This week, Lego is introducing a new type of building blocks that not only lets kids build, but also teaches them how to code.
The Lego Boost Kit lets kids build five different smart toy models, including a cat, robot and guitar, with the help of sensors and motors.
The move follows the success of Lego’s Mindstorms robotics kits, which are often used in computer science classes. Last year, Lego launched the WeDo 2.0 robotics kit to teach science and tech concepts to elementary students.
But its latest effort is all about coding for consumers, rather than a focus on education. The Boost kit comes with a Move Hub — a Lego brick with a tilt sensor — to power the Lego creations. Special bricks with a motor and sensors gauge surrounding colors and the distance from objects in its path.

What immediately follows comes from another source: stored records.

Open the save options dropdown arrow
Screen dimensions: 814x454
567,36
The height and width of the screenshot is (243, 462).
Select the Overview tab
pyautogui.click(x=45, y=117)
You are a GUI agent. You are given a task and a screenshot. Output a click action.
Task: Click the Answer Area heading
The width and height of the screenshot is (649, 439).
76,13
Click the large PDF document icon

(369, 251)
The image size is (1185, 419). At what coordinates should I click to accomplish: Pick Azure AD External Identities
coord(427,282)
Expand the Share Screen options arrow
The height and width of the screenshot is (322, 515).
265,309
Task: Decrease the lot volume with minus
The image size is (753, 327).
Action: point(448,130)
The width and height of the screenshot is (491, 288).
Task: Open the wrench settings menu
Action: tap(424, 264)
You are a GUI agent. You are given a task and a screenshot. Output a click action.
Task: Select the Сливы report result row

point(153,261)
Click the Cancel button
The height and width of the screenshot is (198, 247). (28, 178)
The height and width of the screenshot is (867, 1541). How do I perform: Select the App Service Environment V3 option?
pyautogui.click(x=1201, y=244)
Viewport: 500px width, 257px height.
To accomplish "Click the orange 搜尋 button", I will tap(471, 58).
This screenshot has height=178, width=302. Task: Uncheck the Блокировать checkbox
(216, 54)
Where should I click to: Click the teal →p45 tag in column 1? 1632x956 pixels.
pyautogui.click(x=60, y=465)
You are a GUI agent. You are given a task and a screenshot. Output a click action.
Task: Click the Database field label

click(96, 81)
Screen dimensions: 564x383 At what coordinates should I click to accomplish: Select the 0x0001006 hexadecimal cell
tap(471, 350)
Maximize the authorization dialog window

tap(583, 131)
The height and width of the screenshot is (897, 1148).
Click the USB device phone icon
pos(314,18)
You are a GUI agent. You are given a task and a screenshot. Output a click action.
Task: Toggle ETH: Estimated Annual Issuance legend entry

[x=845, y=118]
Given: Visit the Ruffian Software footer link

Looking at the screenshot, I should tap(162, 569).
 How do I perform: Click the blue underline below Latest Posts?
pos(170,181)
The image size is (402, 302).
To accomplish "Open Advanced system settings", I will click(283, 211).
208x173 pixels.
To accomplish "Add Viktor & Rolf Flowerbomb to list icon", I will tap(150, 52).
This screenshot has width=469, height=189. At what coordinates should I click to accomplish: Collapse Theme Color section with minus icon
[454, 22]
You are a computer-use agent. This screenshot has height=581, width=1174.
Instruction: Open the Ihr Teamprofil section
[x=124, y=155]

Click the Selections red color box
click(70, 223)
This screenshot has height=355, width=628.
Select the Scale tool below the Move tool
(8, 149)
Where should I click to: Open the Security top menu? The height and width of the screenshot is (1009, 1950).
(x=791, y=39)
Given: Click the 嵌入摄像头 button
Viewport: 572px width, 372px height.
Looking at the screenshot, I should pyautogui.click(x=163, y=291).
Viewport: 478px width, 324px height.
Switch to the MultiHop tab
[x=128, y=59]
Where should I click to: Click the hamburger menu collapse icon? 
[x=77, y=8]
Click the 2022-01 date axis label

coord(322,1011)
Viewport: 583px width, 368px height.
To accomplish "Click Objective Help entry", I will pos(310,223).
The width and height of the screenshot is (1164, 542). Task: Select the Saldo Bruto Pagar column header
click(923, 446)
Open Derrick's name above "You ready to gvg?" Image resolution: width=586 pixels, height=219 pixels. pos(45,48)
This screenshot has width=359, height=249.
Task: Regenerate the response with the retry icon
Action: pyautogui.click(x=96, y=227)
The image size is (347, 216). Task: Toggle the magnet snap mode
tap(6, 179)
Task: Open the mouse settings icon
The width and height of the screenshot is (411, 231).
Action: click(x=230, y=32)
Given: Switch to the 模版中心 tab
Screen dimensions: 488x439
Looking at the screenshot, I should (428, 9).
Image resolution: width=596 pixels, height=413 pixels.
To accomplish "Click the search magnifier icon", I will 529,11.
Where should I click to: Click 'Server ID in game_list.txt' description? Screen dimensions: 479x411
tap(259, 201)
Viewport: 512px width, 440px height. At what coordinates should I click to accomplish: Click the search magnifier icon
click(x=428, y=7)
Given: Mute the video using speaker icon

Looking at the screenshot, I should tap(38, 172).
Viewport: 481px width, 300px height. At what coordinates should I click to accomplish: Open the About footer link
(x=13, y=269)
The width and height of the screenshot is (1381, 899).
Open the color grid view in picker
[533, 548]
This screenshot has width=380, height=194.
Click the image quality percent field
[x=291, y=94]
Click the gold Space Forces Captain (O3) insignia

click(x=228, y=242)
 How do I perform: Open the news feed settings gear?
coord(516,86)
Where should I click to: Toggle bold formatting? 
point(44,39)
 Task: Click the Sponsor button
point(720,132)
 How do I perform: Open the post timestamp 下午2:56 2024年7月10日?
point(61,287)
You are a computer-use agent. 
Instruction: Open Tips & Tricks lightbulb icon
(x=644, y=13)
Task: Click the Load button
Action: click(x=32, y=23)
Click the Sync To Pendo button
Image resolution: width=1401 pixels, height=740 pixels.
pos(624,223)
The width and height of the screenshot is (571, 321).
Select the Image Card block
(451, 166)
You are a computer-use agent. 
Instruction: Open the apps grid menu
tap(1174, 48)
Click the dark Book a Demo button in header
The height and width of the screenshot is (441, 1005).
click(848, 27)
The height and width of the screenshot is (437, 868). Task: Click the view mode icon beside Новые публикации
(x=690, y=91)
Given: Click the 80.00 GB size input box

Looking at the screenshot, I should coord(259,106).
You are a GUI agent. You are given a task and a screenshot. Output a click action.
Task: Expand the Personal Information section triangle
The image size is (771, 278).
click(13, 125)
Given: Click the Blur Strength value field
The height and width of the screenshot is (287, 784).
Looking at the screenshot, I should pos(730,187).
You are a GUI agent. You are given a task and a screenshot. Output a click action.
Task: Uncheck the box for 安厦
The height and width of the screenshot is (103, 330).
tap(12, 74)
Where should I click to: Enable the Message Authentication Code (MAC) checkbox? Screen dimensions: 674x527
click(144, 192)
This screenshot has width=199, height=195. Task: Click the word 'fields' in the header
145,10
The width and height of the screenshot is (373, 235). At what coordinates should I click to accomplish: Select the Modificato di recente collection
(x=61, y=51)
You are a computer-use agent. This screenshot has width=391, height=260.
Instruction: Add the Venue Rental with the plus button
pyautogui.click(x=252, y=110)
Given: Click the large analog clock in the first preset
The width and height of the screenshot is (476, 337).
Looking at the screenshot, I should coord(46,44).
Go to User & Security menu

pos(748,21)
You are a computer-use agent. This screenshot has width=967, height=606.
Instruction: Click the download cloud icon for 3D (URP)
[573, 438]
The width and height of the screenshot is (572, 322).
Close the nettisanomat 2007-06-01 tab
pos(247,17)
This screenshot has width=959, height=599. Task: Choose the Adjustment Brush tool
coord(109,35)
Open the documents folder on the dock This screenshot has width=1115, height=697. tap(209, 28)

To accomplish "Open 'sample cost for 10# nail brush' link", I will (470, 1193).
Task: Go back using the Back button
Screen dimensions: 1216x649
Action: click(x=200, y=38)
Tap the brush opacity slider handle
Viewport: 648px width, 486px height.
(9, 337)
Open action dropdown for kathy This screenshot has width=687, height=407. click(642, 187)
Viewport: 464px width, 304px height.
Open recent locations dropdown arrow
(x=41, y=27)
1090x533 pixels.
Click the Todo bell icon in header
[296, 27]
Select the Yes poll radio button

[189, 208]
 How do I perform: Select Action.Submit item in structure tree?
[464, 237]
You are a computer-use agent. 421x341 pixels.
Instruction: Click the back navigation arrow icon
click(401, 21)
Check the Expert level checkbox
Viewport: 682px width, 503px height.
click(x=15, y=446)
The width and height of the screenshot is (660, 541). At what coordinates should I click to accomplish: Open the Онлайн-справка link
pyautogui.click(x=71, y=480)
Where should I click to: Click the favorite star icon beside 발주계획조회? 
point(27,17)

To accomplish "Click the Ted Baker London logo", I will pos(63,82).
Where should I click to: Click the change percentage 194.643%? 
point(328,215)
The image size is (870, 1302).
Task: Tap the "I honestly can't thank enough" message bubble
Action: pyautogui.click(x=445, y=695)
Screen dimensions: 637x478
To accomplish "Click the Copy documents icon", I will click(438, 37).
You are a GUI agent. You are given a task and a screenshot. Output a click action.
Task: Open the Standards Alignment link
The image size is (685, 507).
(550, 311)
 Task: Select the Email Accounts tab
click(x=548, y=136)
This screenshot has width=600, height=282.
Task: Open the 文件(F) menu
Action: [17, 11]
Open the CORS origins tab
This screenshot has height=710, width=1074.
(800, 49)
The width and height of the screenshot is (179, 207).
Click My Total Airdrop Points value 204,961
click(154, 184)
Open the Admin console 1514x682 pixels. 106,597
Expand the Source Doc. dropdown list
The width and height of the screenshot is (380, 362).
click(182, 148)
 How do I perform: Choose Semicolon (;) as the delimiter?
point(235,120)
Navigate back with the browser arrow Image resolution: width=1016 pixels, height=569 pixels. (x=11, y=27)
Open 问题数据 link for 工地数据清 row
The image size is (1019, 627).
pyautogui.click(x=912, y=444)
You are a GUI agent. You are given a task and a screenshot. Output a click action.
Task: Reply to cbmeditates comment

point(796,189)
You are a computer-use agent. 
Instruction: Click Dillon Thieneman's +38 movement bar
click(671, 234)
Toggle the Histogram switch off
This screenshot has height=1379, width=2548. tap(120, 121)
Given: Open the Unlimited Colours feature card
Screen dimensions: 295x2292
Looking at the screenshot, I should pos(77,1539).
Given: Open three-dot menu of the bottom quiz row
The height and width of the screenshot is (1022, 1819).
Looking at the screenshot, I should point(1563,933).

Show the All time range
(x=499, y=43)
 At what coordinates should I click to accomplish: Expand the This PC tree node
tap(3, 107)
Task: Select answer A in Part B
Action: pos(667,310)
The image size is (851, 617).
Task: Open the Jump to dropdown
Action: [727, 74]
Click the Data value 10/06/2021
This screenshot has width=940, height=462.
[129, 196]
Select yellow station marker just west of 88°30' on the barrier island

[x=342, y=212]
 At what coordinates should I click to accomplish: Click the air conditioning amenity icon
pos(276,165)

Users will need to download a corresponding app featuring 60 coding activities. Kids can also add voice recordings via the app to give toys the ability to speak.
In addition, the app teaches kids how to “boost” Lego creations. Once they understand how the toy’s sensors work, it’s encouraged to build bases and add them to any creation. This means they can make their favorite dragon walk or rovers drive.
The kit, designed for builders ages 7 and older, will be available later this year for $160.
The announcement comes as more companies incorporate coding technology into toys, from programmable robots to friendship bracelets that vibrate with secret messages.